第28話おじさんの過去
【おじさんの過去】
陽は帰りの電車でもニコニコ顔でずーっと刀を抱きしめ
今度さゆりさんに見せるんだとか、3人でダンジョンに行きたいとか、それはもうずーっと上機嫌。
(あれ?3人って、さゆりさんとゆうと・・・俺が入ってないよ?まあ陽の事だから )
「陽、俺も付き合うぞ」
「えっ?兄さんは高校のパーティーで忙しいんじゃないの?」
「いや、大丈夫だ、高校パーティーは授業の範囲だし、陽が行くんだから付き合うよ、約束したしな」
「はい、兄さん、ありがとう」
家に帰っても大変だったけど、刀はとても危険だから、めったやたらに鞘から抜いたりしない、必要な時以外は部屋から出さない、なるべく目立たないところにしまっておく等注意事項を言うと、さっそくどこにしまっておくか考えると言って自分の部屋に。
俺とゆうは俺の部屋で
「明日、もう1度あの店に行こうと思うんだ」
「うん」
「知らない素材もあったし、うまくいったら 今よりは良い装備が整う気がするんだよね」
「そうだよね、素材集めするにも、それなりの装備があった方が安心だよね」
「ああ、須藤さんからもらった装備品じゃあ足りないし」
「うん、私もついて行っていい?」
「来てくれるの?」
「うん」
「ありがとう」
ゲーム世界とこの世界はやはり違うところがあり、今後の装備の素材も色々調べる必要があることがわかった。
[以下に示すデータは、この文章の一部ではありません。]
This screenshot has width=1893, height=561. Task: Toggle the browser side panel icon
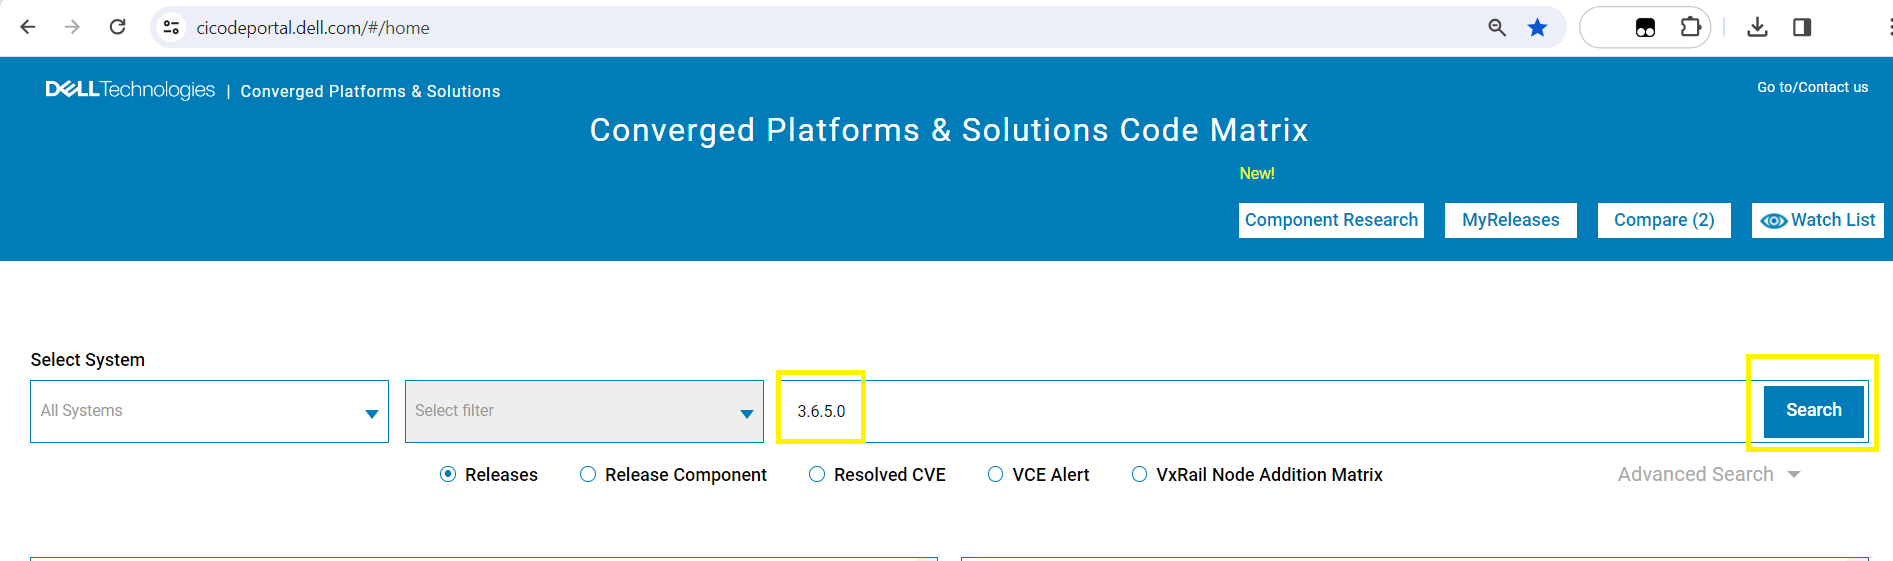click(1802, 27)
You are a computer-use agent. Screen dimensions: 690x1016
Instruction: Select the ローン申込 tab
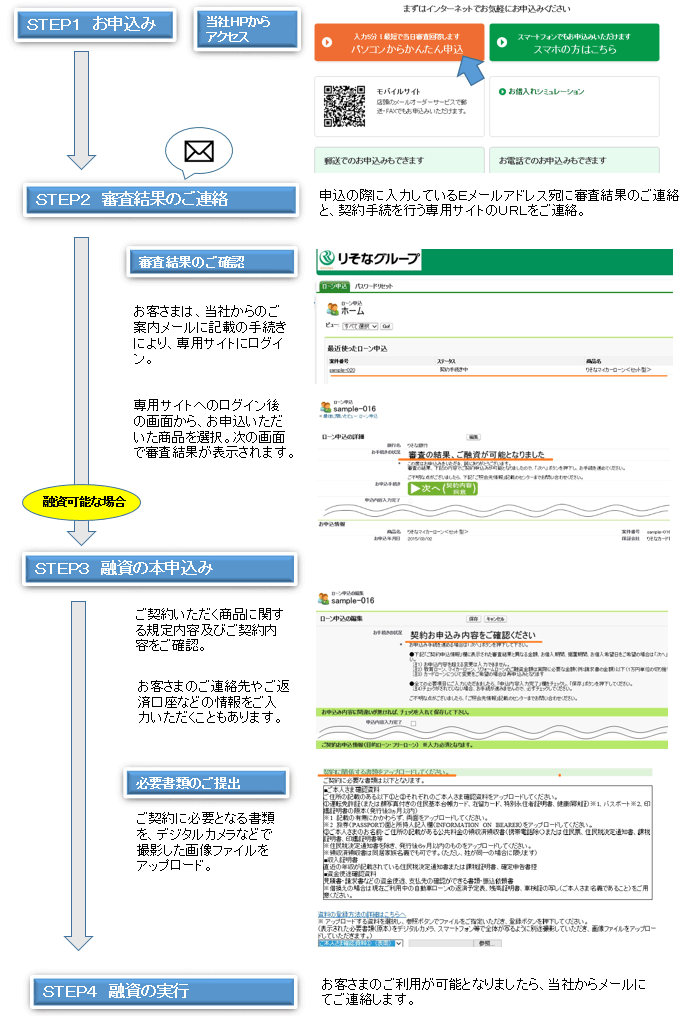(x=333, y=286)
ゲーム世界では強力な武具の素材(鉱物)はアダマンサイトとミスリルがありレア素材にオリハルコンがあったが、この世界ではヒヒイロカネ、さらにアバンタイトという素材があった。
さっそく次の日 ゆうと2人で上野のおじさんのお店に、
「おじさん」
「おお、本当に来たのか」
「はい、今日は武器のオーダーについて教えてもらいたくて来ました」
「オーダー?」
「はい」
「俺の処はそんなのは扱ってないぞ」
「でも、昨日買った刀は、普通は売っていない物ですよね」
「ああ」
「そういう物を作る鍛冶職人さんを知ってるってことじゃないですか」
「まあな」
「その鍛冶職人さんに聞いてもらえませんか?」
「そいつは偏屈者だから、気に入らなきゃ、いくら頼んでも作らないぞ」
「はい、聞くだけ聞いてもらいたいんです」
俺は俺専用の胡蝶双刀について紙に書きながら説明をすると
「サーベルにしては短いしまっすぐ……ベースは八斬刀かな」
「はい」
「ほう、随分変わった形にするんだな」
「はい」
「ぼうず、お前のジョブはなんだ?」
「アサシンです」
「そうか」
「はい、モンスターの攻撃をそのまま受け止めることができないので、受け流すんです」
「そうか、これは指を守るためか?」
「はい、逆手で使うんで」
「なるほどな、細いのは?」
「突き刺して電撃を流すためです」
「なるほどな、それでこの長さも必要という事か」
「はい、受け流すので、逆手で持つので腕と肘を守るんです、それと電撃を流すのでなるべく深くまで、と思いまして。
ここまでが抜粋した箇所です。